Monitoring overviewedit
When you monitor a cluster, you collect data from the Elasticsearch nodes, Logstash nodes, Kibana instances, Enterprise Search, APM Server, and Beats in your cluster. You can also collect logs.
All of the monitoring metrics are stored in Elasticsearch, which enables you to easily visualize the data in Kibana. By default, the monitoring metrics are stored in local indices.
In production, we strongly recommend using a separate monitoring cluster. Using a separate monitoring cluster prevents production cluster outages from impacting your ability to access your monitoring data. It also prevents monitoring activities from impacting the performance of your production cluster. For the same reason, we also recommend using a separate Kibana instance for viewing the monitoring data.

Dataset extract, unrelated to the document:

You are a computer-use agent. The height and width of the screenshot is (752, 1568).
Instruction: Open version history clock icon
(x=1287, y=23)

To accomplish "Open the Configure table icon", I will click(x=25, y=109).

You can use Elastic Agent or Metricbeat to collect and ship data directly to your monitoring cluster rather than routing it through your production cluster.
The following diagram illustrates a typical monitoring architecture with separate production and monitoring clusters. This example shows Metricbeat, but you can use Elastic Agent instead.

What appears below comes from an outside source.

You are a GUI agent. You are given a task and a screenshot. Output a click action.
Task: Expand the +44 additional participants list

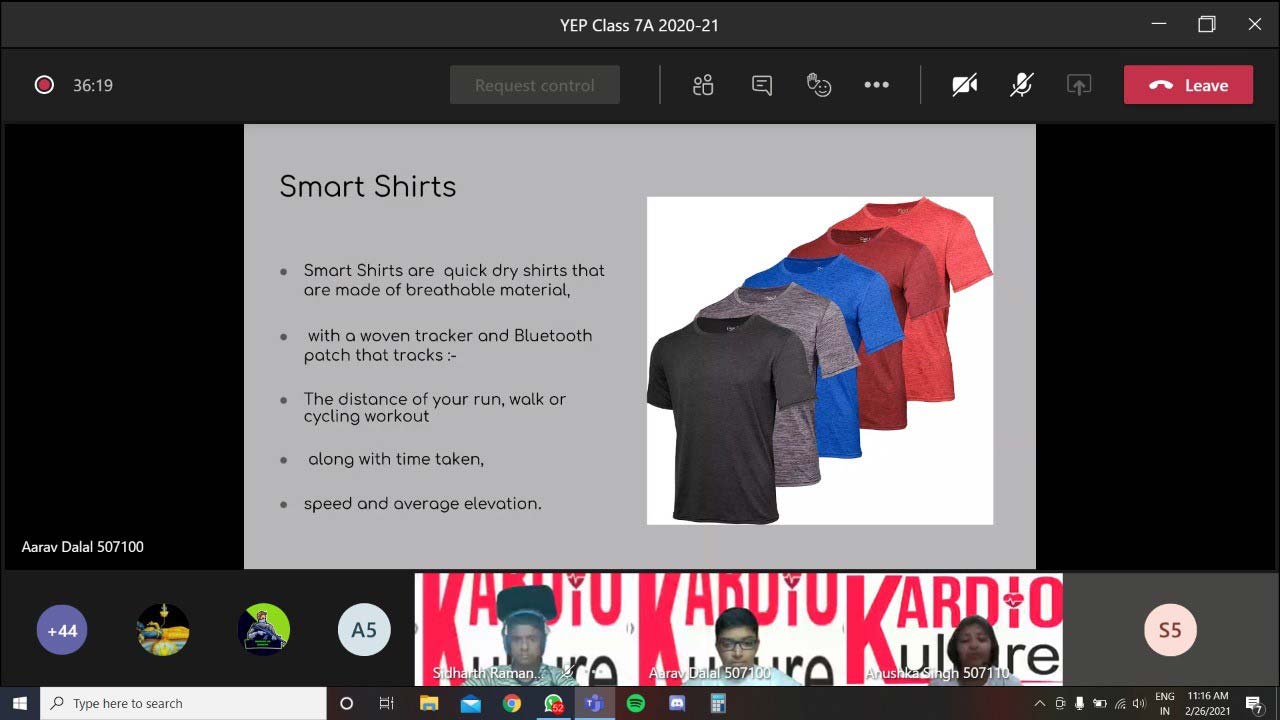62,630
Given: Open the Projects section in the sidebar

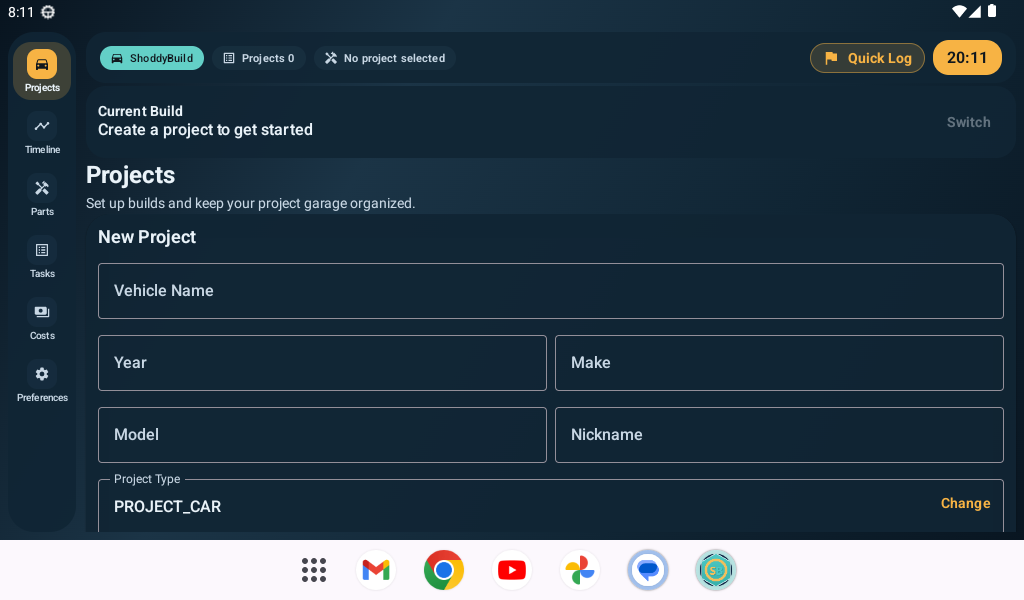Looking at the screenshot, I should 41,70.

If you have the appropriate license, you can route data from multiple production clusters to a single monitoring cluster. For more information about the differences between various subscription levels, see: https://www.elastic.co/subscriptions
In general, the monitoring cluster and the clusters being monitored should be running the same version of the stack. A monitoring cluster cannot monitor production clusters running newer versions of the stack. If necessary, the monitoring cluster can monitor production clusters running the latest release of the previous major version.